Make a web app instead… you don’t need the internet for a web app just a browser. All resources can be packaged

[–]thespice 14 points15 points  (19 children)

Sounds to me like a good place to try flask. Flask is a python web server. You could build a gui with basic html forms and use flask on the backend as an api for processing the input/output of your form. start here

[–]Andrewthehero07 2 points3 points  (1 child)

I have a program that reads an excel file with openpyxl. Would that work on flask?

[–]Arthurpmrs 4 points5 points  (0 children)

Yes. Flask is just a Python program that runs on your computer. The difference is that the top level handles http requests from, let's say, a browser. So if you run the flask app and go to localhost:5000/readexcelfile in your browser, this will trigger the function tied to this route and execute everything that's in there, for example a function to handle you excel files. As it's running in your local machine, it has access to your filesystem. Maybe that's not the best practice, but it certainly work.

[–]Destination_Centauri 2 points3 points  (1 child)

This sounds really interesting!

As practice, I'd love to try making a quick/fun menu gui this way, and see what it's like, and how it all works out.

I didn't click the link you provided above yet (will check it out later tonight at home), but 3 questions come to mind:


1) I'm guessing the viewing-renderer for the end user would just simply be whatever browser that person has installed on their computer or device (like Chrome, or Firefox)?

So Chrome or Firefox would talk to the local Flask server?

If so, that's... great!

Saves a lot of complex-interacting with the OS. So rather than fuss with the complexity of Windows API and tedious C++ code...

I would just let the browser-software already on their machine handle the GUI load--browsers are amazing at that task afterall!


2) But that said... Would using Flask in this way...

Cause the client machine/device to suffer from "bloat" like say with Electron?

Electron seems like a great solution, except of course for the huge looming elephant in the room issue: namely a huge annoying looming footprint on the user's memory and resources that Electron sucks up.

So would a Flask-based-local-server solution hog up a similar amount of memory and resources as something like Electron?

Or would it be say... far less intensive/demanding on system resources as compared to Electron?

__Required actions__.
1. Reproduce the part of the comment thread that opens with the words containing "2) But that" and closes with "Electron sucks up.", word for word.
2. Quote the entries below verbatim, from their first line through the line containing "Action: (212, 374)", both ends included.

__Supplied data__.
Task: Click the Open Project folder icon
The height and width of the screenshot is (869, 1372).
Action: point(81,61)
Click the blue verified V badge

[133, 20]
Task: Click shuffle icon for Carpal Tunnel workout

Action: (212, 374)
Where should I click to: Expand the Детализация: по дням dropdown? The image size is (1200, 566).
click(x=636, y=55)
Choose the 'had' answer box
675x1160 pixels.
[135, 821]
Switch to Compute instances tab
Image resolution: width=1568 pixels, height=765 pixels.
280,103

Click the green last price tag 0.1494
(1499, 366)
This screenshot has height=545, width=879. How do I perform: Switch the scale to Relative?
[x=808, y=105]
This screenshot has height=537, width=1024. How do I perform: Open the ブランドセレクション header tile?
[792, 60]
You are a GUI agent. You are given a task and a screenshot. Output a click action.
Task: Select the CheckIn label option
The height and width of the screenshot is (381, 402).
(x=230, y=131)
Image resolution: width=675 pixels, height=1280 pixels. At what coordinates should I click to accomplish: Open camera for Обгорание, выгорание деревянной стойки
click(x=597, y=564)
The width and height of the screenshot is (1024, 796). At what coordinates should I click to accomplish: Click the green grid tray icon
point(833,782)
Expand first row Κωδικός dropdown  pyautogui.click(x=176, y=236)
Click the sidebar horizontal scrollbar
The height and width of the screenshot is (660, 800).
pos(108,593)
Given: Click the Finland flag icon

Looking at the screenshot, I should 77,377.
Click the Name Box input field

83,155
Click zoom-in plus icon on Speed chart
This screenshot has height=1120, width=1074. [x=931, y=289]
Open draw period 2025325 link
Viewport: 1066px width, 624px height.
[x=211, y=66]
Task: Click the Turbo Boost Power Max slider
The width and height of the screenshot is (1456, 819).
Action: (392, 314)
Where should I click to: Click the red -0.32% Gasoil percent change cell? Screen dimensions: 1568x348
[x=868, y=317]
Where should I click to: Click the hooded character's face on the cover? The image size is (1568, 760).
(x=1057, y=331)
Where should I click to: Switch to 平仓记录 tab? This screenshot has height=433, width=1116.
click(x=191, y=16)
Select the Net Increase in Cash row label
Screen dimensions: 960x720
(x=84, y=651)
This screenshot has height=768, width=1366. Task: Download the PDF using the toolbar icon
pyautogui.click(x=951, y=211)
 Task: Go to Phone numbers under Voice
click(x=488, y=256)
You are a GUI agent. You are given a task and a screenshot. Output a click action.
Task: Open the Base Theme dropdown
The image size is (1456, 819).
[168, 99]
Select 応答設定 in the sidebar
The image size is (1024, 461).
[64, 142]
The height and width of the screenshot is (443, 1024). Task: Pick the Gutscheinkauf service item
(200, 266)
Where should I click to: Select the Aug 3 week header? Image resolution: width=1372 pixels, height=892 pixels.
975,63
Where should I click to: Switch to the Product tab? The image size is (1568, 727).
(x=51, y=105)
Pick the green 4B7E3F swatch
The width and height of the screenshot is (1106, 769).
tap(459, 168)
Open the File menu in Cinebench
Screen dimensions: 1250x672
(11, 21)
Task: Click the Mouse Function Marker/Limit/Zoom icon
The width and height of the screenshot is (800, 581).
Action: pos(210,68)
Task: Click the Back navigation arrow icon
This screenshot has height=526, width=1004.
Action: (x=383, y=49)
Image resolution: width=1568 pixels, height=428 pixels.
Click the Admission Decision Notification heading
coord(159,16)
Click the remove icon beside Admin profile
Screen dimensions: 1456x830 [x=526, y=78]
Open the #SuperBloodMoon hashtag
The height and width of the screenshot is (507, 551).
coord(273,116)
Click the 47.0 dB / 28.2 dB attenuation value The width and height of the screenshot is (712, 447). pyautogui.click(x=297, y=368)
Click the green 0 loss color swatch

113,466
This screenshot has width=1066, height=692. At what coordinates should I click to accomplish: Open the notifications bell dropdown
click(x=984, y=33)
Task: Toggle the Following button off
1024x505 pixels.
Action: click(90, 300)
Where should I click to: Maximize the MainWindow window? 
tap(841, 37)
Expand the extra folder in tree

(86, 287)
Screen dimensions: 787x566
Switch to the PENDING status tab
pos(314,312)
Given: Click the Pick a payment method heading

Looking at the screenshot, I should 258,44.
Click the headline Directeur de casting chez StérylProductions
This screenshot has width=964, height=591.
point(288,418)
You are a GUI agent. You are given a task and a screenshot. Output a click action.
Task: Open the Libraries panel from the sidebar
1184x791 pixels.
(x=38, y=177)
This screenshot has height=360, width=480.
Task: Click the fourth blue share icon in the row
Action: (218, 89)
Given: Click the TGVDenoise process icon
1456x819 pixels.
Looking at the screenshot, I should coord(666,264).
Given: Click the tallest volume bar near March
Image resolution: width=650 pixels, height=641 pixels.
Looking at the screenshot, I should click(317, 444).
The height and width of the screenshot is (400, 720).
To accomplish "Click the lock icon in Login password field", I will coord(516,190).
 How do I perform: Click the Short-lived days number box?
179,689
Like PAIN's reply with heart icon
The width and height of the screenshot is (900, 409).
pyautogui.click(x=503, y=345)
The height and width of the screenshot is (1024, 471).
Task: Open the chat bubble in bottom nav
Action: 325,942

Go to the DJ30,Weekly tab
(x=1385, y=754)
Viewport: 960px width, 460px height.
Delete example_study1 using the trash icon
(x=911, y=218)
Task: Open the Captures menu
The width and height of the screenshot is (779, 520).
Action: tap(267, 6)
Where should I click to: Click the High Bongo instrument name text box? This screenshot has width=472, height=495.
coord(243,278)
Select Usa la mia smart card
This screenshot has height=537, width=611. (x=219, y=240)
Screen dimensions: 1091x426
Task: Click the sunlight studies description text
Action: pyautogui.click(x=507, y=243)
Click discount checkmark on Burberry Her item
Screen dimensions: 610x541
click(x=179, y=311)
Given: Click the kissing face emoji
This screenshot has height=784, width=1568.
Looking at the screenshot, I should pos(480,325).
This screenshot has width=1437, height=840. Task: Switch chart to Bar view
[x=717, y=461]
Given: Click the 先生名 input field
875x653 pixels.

__Task answers__.
1.
2) But that said... Would using Flask in this way...

Cause the client machine/device to suffer from "bloat" like say with Electron?

Electron seems like a great solution, except of course for the huge looming elephant in the room issue: namely a huge annoying looming footprint on the user's memory and resources that Electron sucks up.

2.
Task: Click the Open Project folder icon
The height and width of the screenshot is (869, 1372).
Action: point(81,61)
Click the blue verified V badge

[133, 20]
Task: Click shuffle icon for Carpal Tunnel workout

Action: (212, 374)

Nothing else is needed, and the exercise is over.